Putting our house on the market seemed really spur of the moment to practically everyone in our lives. And it was, kind of. We wanted to move, but were resigned to stay because sometimes easy wins. We just couldn’t imagine packing up the house we’d lived in for nearly nine years (and our garage that housed Mercy House) on the heels of our trip to Kenya. Our reasons for moving might not have made sense to some, but when our kids asked to attend school in a district with less (monetary and academic) pressure, we knew it was now or never.

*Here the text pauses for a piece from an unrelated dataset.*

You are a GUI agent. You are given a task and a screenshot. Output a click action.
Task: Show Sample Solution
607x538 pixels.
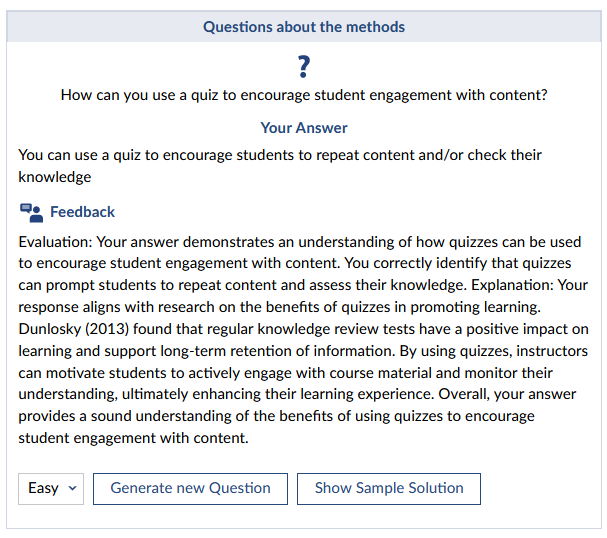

Our house sold in 10 days and we did just what we thought we couldn’t. We moved our stuff and transferred to another school district completely jet lagged. It was a short/long summer and it was exhausting and scary.
But I believe this:
“By changing nothing, nothing changes.” -Tony Robbins
And change is hard. Nothing has been perfect, but everything has been good. Better than I dared hope. My son and new Kindergartener love their school. It is a perfect fit, I couldn’t have hand-picked better teachers (thank you, God!) for them. My son gets the extra year of Elementary that we thought he needed (we were right, I love it when that happens) and he gets to be big brother. And someone forgot to tell the Principal he can’t pray in school. Yep, it’s good.
Our 7th grader had a good first week. We quickly learned that junior high is a WHOLE NOTHER THING. (And I uncovered a lot of unresolved middle school angst.) But she really likes her teachers, has made a handful of sweet friends and I picked her up early on Friday and took her shopping because I sensed she needed it (again, on the being right thing, I’m on a roll). It was exactly what we needed. Later she called me up to her room and pulled out a notebook from Youth Group. She told me how their leader asked them to write down the one person that is there for them and understands them. Inside the pages, were the words: My Mom.
And then we had chocolate and she tried on clothes for me.
Our house is about 98% unpacked and I’m thinking about just throwing out the other 2%. I want to paint the beige walls, but with our Mercy House building finally up, I’m not going to push my luck with my beyond-exhausted husband. (The roll, it continues).
I love the (very) quiet, mature neighborhood (I do miss my neighbors, but we are being intentional about staying in contact) and we feel very blessed.
“The best thing you can do is the right thing; the next best thing you can do is the wrong thing; the worst thing you can do is nothing.” -Theodore Roosevelt
We spent a lot of years wondering what the “right thing” to do was regarding where we live. Sometimes we do nothing because it’s just the easiest thing to do. But we’ll never know unless we try. This time we got it right.